Cats can adapt their sleeping patterns to fit in with family life. A study carried out in 2013 by the University of Messina, Italy, looked at the daily patterns of activity in domestic cats and found that they have adjusted their sleeping patterns to fit in with the lifestyles of their owners. This means cats tend to sleep while their owners are at work so that they are able to be more active when their owners return.

It’s not all deep sleep

As well as periods of deep sleep where cats experience rapid eye movement for about five minutes, they doze for longer periods. This is where we get the term ‘cat nap’.

About three quarters of a cat’s sleep is a shallow doze known as slow-wave sleep, in which their senses of hearing and smell are kept ‘switched on’ in case predators or prey come near. In this snoozing state a cat can spring into action very quickly – as if they are sleeping with one eye open! Cats alternate between periods of deep sleep and dozing during their sleep cycle until they wake.

When to be concerned

Cats will naturally get what they need in terms of sleep as they will listen to their bodies and rest accordingly. However, if you notice sudden changes to your cat’s sleeping patterns it could be a sign of illness so you should mention it to your vet. A cat that has become depressed could begin sleeping more than usual, so ensure your pet has an enriching life. This can be more of a challenge with indoors only cats who will need more owner-engagement in play.

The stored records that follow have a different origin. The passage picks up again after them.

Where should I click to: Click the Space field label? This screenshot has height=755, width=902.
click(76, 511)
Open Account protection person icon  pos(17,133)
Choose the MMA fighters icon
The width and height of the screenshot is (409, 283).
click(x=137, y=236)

Cats can also pretend to be asleep if they find themselves in a stressful situation. If you notice that your cat remains tense while appearing to be at rest, it could be that they are trying to block out something in their environment that is causing them stress. Look for raised ears, tense muscles, or their tail being tightly wrapped underneath their body.

Proper sleep is important for an effective immune system as well as overall health. It has the same benefits for humans too, so perhaps we should all be enjoying more cat naps!